Nicole Woods

Personal information
- Born: July 7, 1996 (age 30) Beverly, MA, United States
- Height: 5’2”
- Spouse: Andrew Weisbach

Sport
- Sport: Field hockey
- Position: Attacker
- Club: Northeast Elite

National team
- Years: Team / Caps / Goals
- 2018–: United States / 31 / -

Medal record
Women's field hockey
Representing United States
Pan American Cup
| Bronze medal – third place | 2017 Lancaster |  |

= Nicole Woods =

American women's field hockey player (born 1996)

Nicole Woods (born July 7, 1996) is an American women's field hockey player. Woods debuted for the United States national team in 2017, following her performances in the national junior team.

Woods first represented the United States junior national team at the 2016 Junior Pan American Cup in Tacarigua, Trinidad and Tobago.

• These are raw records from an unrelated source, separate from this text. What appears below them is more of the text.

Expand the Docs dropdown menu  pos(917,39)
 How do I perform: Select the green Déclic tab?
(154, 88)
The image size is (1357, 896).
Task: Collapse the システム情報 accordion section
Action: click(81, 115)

From this tournament, the team qualified for the 2016 Junior World Cup, where Woods also represented the United States.

Woods debuted for the United States senior team in 2017 in a test series against Ireland, in Lancaster.

Woods was a member of the United States team at the 2017 Pan American Cup. At the tournament, the team's historic semi-final defeat against Chile relegated the USA from the final for the first time ever.